What you produce should be every line from the data that includes "soukromí".

> DATA RECORDS:
──────────

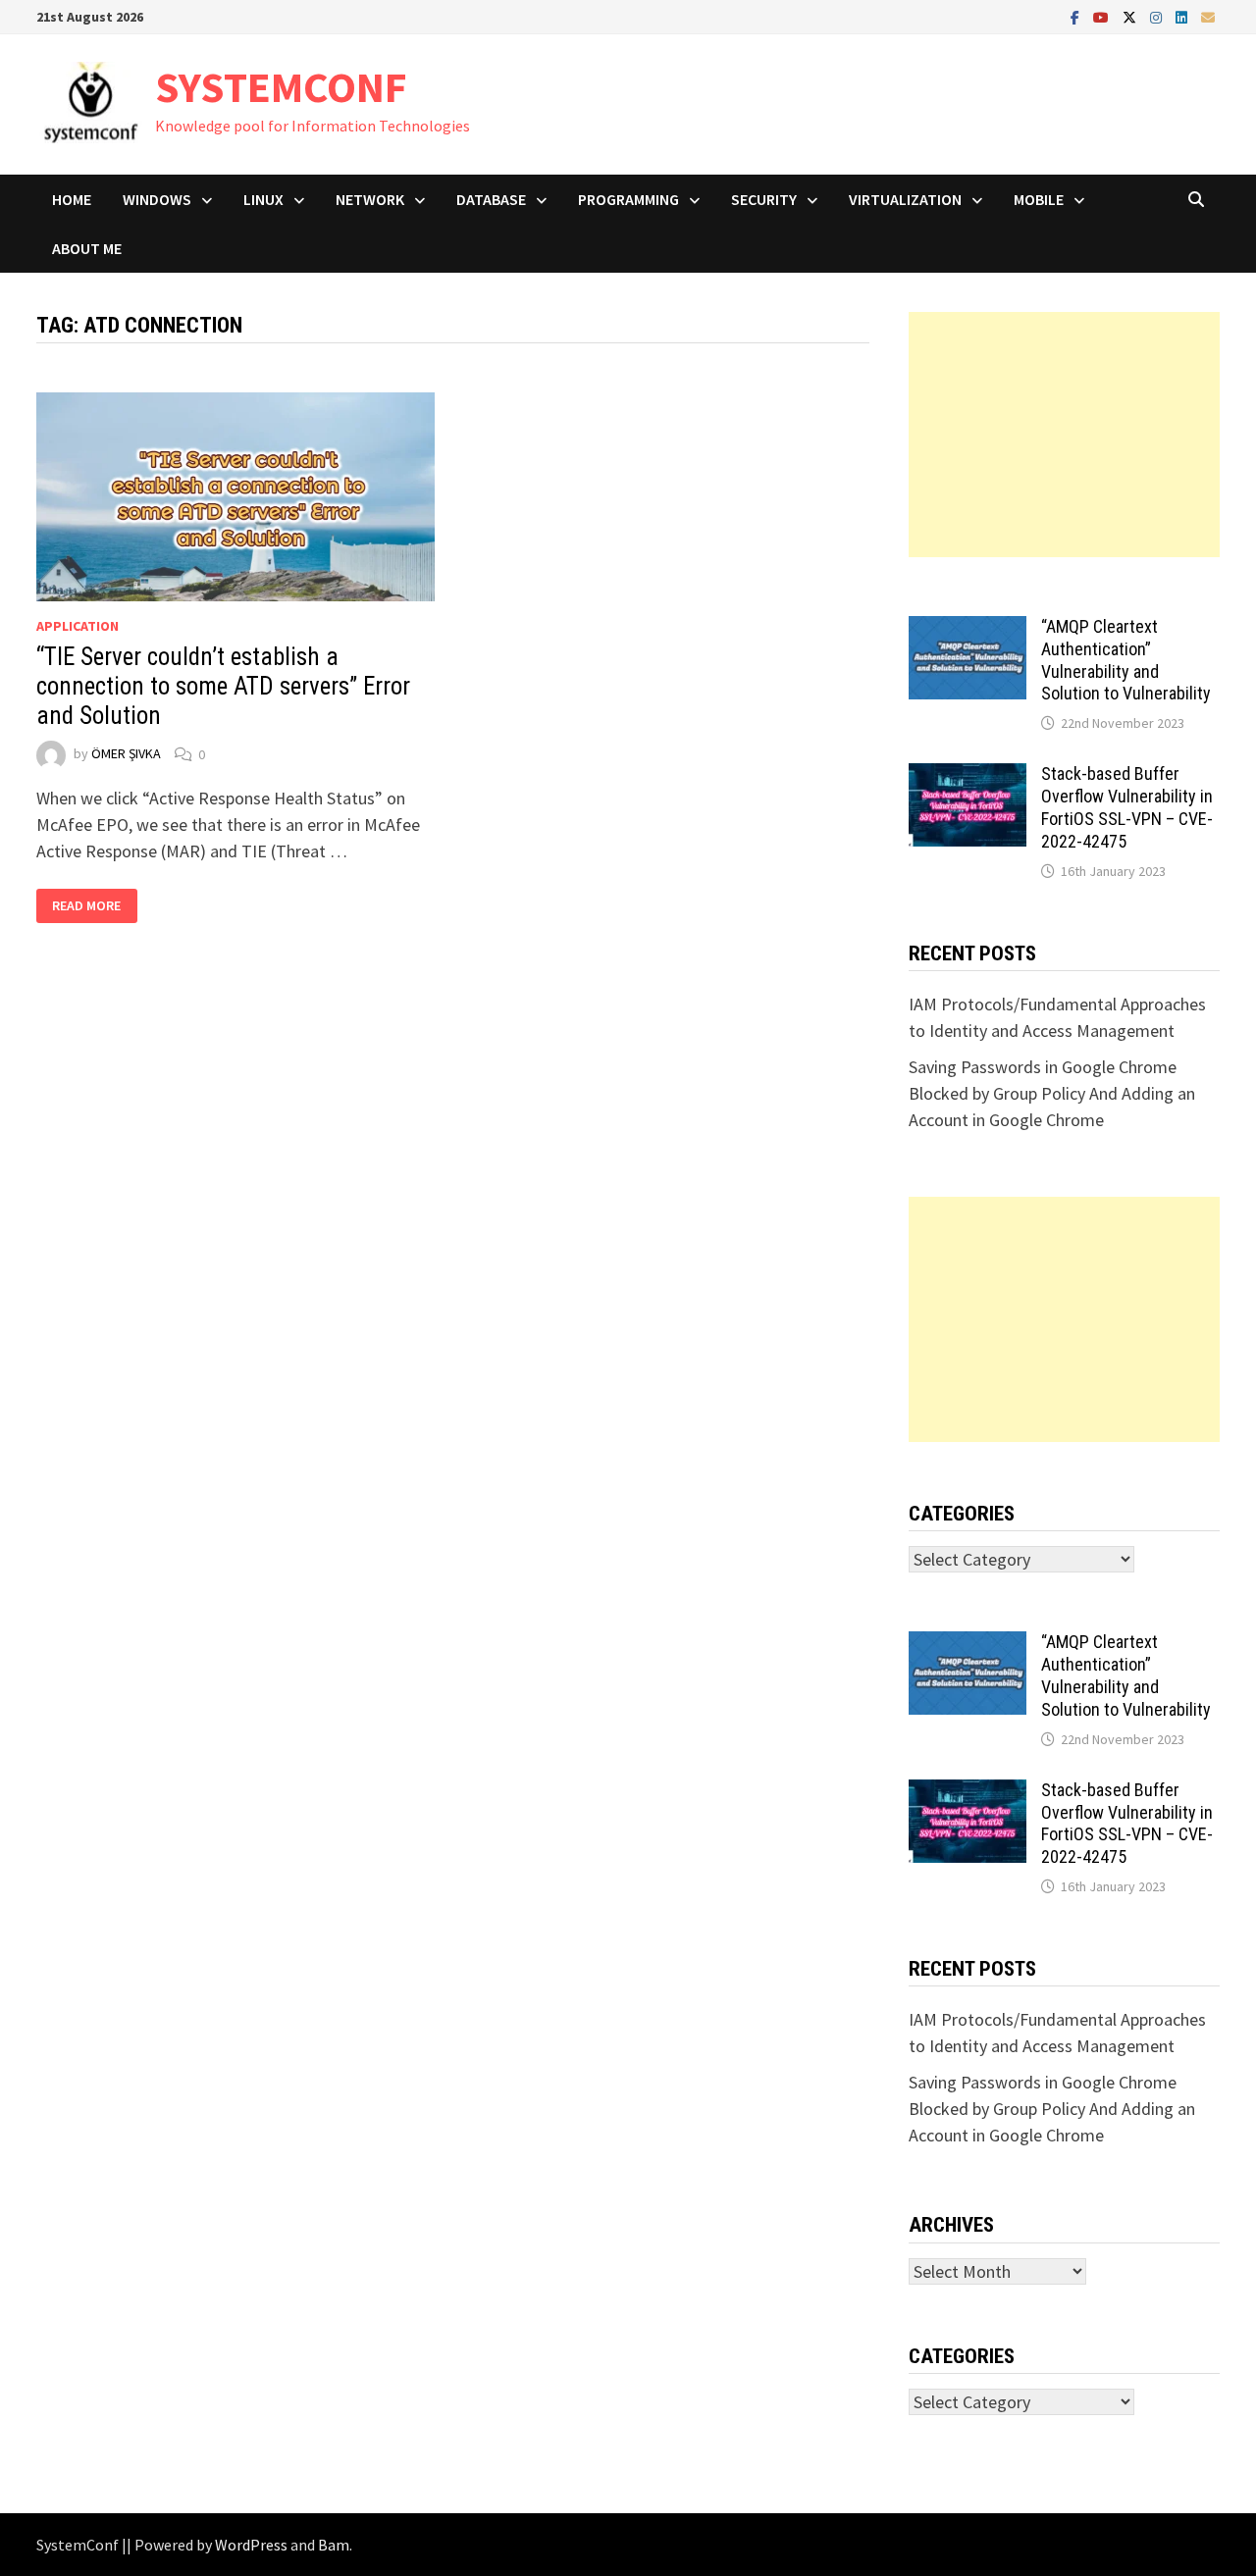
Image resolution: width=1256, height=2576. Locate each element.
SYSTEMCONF (281, 87)
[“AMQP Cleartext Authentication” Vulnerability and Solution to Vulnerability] (967, 629)
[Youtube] (1103, 16)
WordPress (251, 2544)
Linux (263, 199)
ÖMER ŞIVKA (126, 754)
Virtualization (905, 199)
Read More (91, 906)
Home (71, 199)
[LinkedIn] (1183, 16)
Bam (333, 2544)
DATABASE (491, 199)
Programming (628, 199)
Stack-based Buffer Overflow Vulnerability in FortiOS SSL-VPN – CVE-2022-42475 (1127, 807)
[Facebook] (1077, 16)
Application (77, 626)
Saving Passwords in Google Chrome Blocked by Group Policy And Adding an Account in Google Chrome (1052, 1093)
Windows (157, 199)
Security (764, 199)
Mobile (1039, 199)
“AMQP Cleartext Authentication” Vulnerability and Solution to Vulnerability (1126, 660)
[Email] (1208, 16)
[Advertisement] (1065, 434)
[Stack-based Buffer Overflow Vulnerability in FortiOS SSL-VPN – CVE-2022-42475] (967, 776)
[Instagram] (1158, 16)
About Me (87, 248)
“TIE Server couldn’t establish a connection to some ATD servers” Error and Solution (223, 686)
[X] (1131, 16)
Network (370, 199)
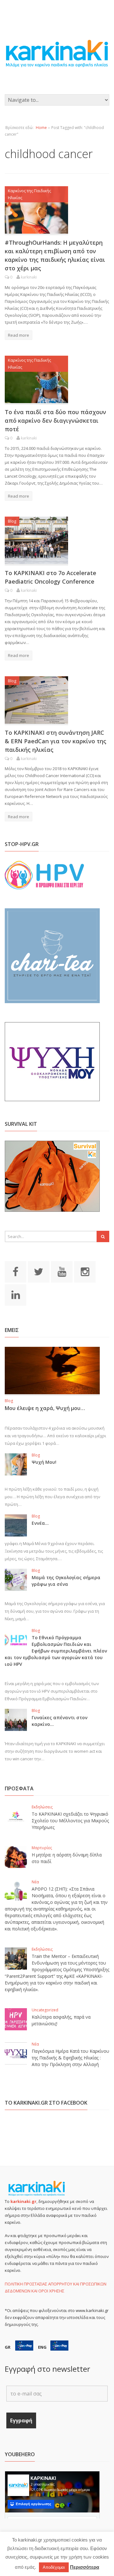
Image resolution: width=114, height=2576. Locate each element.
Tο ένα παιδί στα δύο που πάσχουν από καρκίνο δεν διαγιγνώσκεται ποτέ (55, 420)
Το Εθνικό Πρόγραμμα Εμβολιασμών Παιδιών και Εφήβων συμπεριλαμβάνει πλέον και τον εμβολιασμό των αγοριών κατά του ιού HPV (56, 1651)
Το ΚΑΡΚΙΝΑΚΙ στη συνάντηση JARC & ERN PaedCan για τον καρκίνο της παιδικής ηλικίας (55, 741)
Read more (18, 335)
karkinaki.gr (23, 2201)
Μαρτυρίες (42, 1847)
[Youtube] (62, 1271)
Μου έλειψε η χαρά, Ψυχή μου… (45, 1408)
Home (41, 127)
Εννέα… (40, 1523)
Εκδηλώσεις (42, 1807)
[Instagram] (85, 1271)
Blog (12, 521)
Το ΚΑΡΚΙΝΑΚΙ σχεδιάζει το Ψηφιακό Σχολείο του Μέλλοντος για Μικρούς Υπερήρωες (70, 1820)
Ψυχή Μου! (44, 1462)
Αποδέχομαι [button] (54, 2567)
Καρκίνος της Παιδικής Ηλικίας (29, 194)
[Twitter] (38, 1271)
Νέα (35, 1882)
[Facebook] (15, 1271)
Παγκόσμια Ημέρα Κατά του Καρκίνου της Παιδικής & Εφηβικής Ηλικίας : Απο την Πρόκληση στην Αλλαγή (70, 2057)
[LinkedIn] (15, 1294)
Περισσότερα (84, 2567)
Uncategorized (45, 2010)
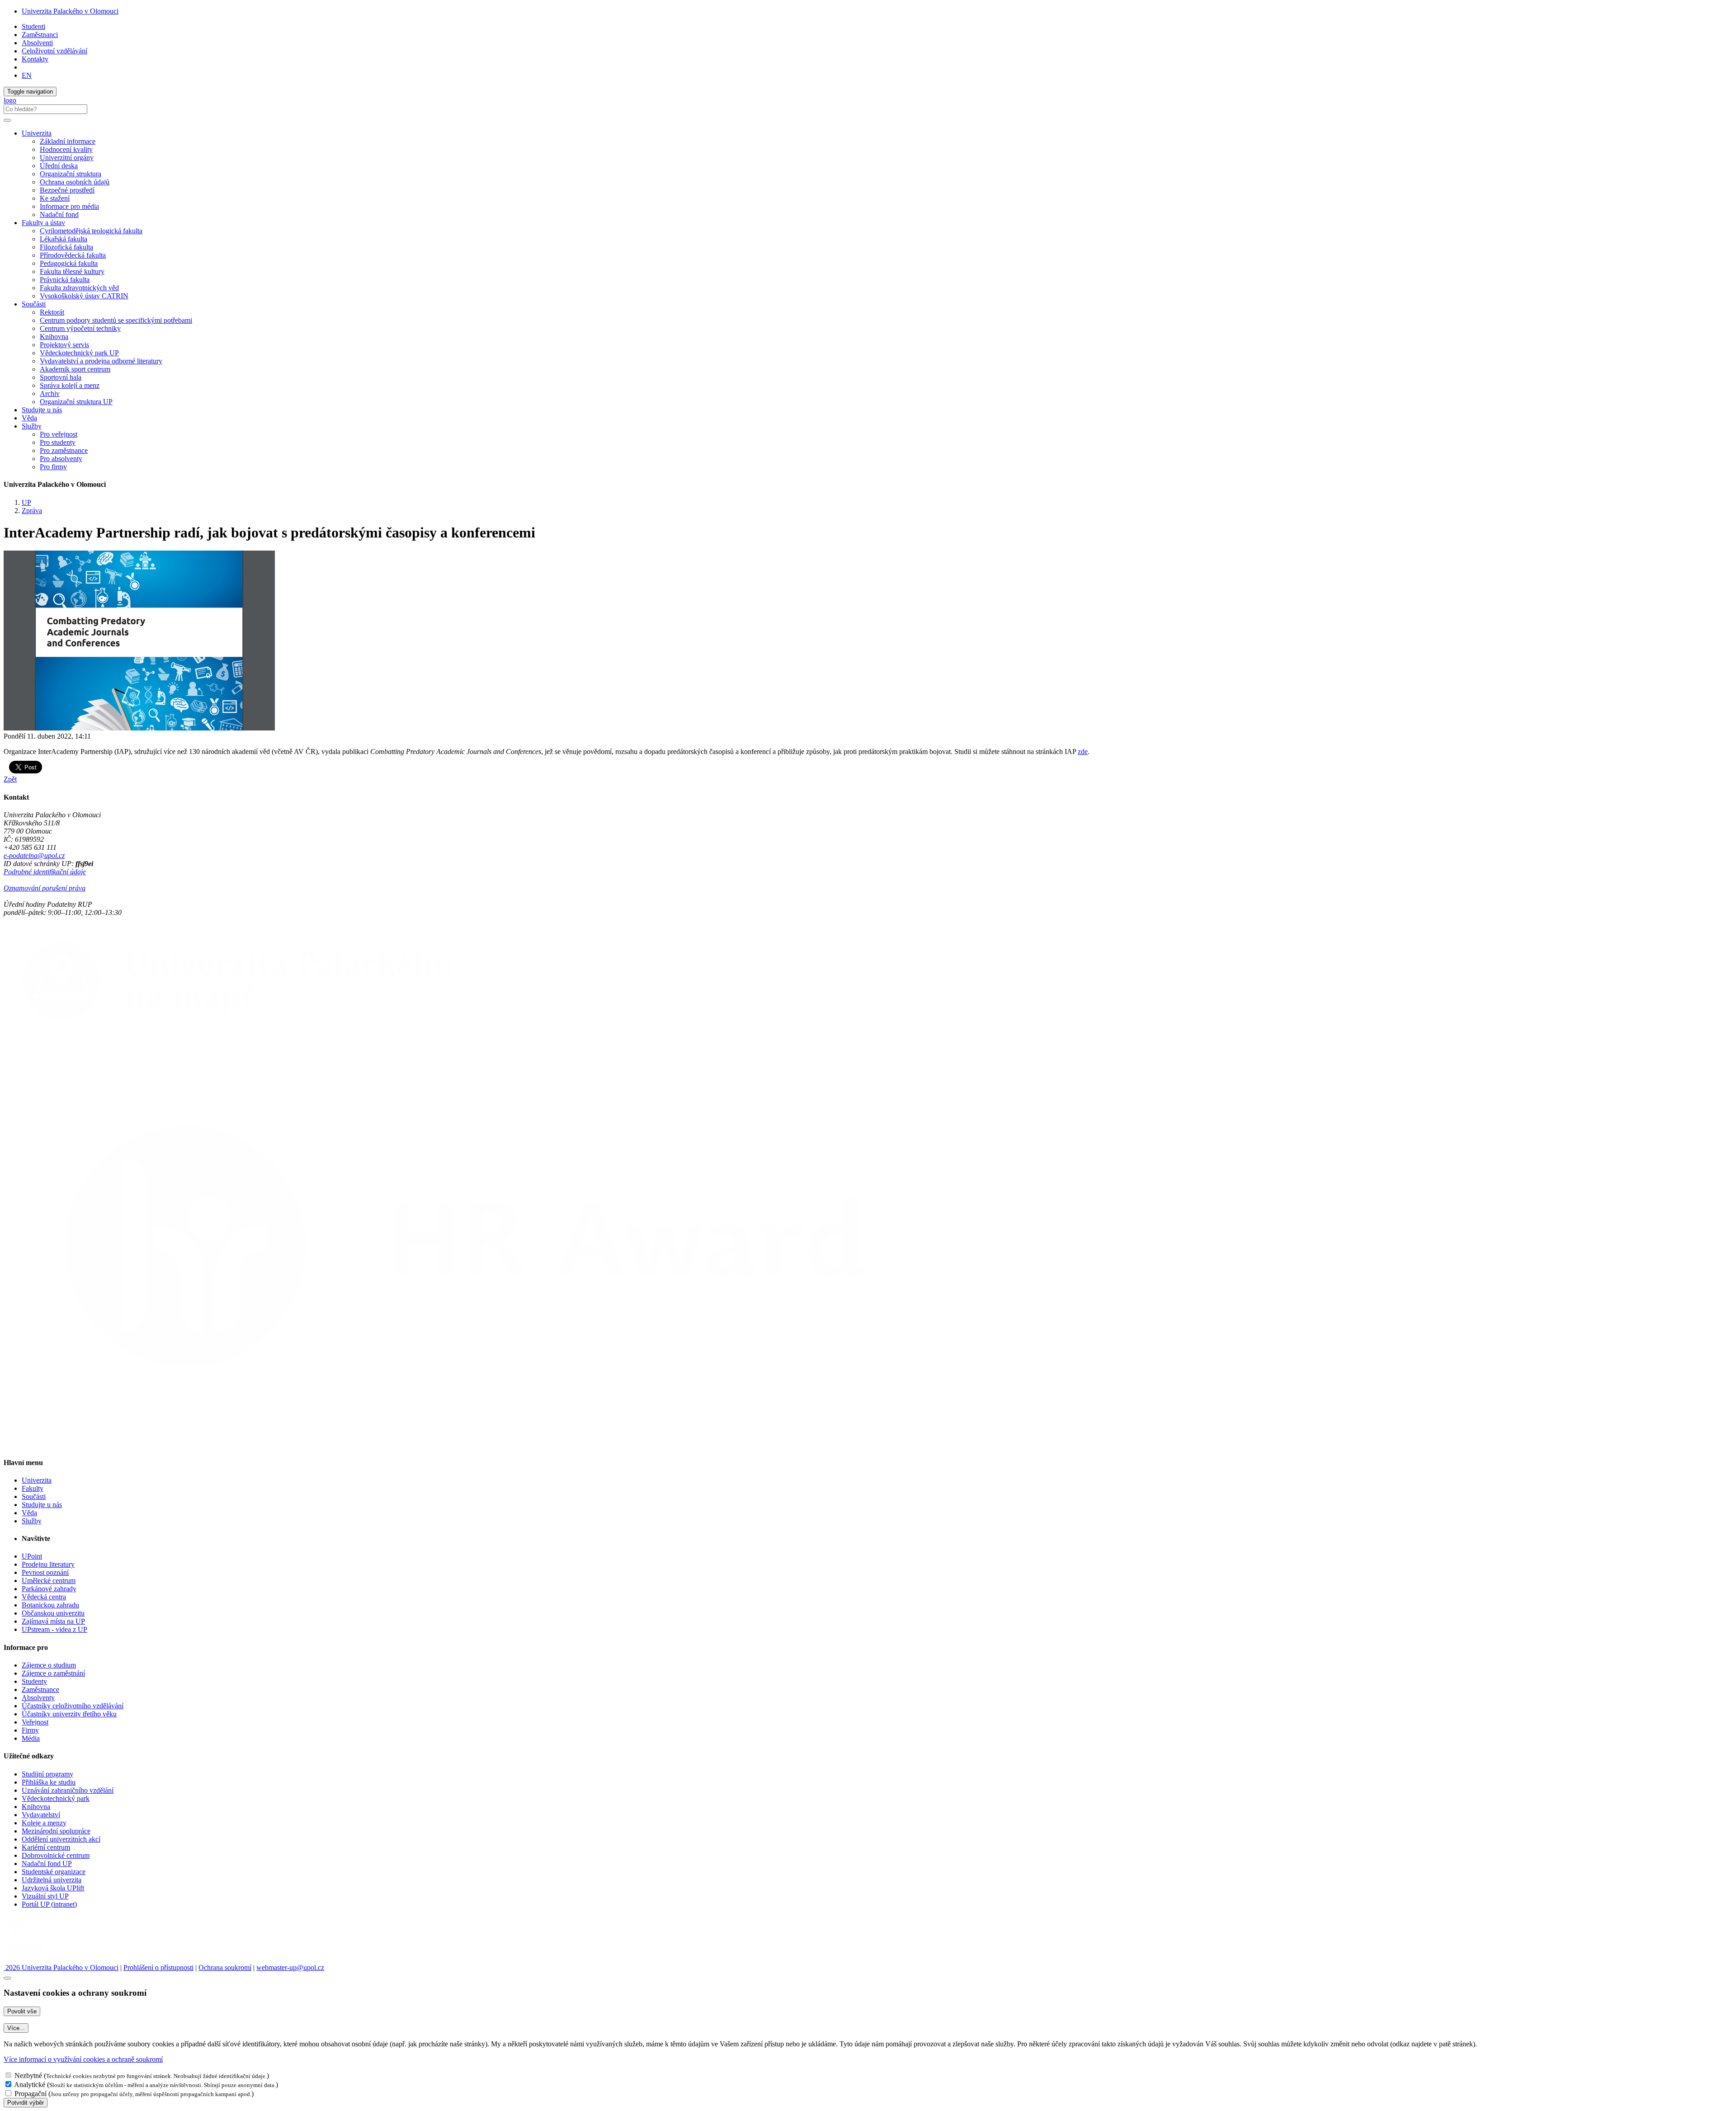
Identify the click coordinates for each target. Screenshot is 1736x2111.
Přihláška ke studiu (48, 1782)
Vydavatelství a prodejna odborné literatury (101, 361)
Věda (29, 418)
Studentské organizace (53, 1871)
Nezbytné (28, 2075)
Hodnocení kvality (66, 149)
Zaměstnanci (40, 34)
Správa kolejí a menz (69, 385)
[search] (7, 120)
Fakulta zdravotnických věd (79, 288)
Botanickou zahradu (50, 1605)
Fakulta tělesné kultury (72, 271)
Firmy (30, 1730)
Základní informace (67, 141)
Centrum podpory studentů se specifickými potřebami (116, 320)
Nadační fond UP (47, 1863)
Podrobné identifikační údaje (45, 872)
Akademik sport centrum (75, 369)
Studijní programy (47, 1774)
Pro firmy (53, 467)
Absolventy (38, 1697)
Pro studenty (57, 442)
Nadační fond (59, 214)
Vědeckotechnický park (56, 1798)
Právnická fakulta (65, 279)
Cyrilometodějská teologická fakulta (91, 231)
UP (26, 502)
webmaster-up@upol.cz (290, 1967)
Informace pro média (69, 206)
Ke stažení (55, 198)
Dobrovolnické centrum (56, 1855)
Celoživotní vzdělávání (54, 51)
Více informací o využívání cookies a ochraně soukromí (83, 2059)
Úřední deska (59, 166)
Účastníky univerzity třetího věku (69, 1714)
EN (27, 75)
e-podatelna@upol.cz (34, 855)
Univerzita (37, 1480)
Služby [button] (32, 426)
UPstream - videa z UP (54, 1629)
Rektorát (52, 312)
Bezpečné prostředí (67, 190)
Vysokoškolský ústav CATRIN (84, 296)
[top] (7, 1978)
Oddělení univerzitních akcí (61, 1839)
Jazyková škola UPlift (53, 1888)
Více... (16, 2028)
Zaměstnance (40, 1689)
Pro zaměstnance (64, 450)
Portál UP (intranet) (49, 1904)
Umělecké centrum (48, 1580)
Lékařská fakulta (63, 239)
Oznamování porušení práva (44, 888)
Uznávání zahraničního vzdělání (67, 1790)
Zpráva (32, 510)
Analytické (29, 2084)
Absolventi (37, 43)
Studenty (34, 1681)
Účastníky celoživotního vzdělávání (72, 1706)
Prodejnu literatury (48, 1564)
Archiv (50, 393)
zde (1083, 751)
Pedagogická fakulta (69, 263)
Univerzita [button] (37, 133)
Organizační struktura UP (76, 401)
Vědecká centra (44, 1597)
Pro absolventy (61, 458)
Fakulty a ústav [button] (43, 222)
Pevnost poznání (45, 1572)
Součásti (34, 1496)
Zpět (10, 779)
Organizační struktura (70, 174)
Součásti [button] (34, 304)
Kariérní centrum (46, 1847)
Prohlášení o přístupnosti (158, 1967)
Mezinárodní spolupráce (56, 1831)
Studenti (33, 26)
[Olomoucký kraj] (35, 1935)
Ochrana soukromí (224, 1967)
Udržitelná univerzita (51, 1880)
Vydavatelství (41, 1815)
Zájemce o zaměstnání (53, 1673)
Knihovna (54, 336)
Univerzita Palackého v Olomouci (70, 11)
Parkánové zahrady (49, 1589)
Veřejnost (35, 1722)
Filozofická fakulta (66, 247)
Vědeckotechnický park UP (79, 353)
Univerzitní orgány (67, 157)
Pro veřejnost (58, 434)
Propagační (30, 2093)
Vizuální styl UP (45, 1896)
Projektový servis (64, 345)
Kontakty (35, 59)
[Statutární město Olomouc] (24, 1959)
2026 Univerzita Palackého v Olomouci (61, 1967)
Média (31, 1738)
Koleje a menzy (44, 1823)
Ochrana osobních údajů (74, 182)
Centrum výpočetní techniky (80, 328)
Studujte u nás (42, 410)
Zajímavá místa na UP (53, 1621)
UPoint (32, 1556)
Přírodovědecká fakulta (73, 255)
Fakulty (32, 1488)
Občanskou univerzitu (53, 1613)
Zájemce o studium (49, 1665)
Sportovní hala (60, 377)
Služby (32, 1521)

──────────

> SOLVED EXERCISE:
Více informací o využívání cookies a ochraně soukromí (83, 2059)
Ochrana soukromí (224, 1967)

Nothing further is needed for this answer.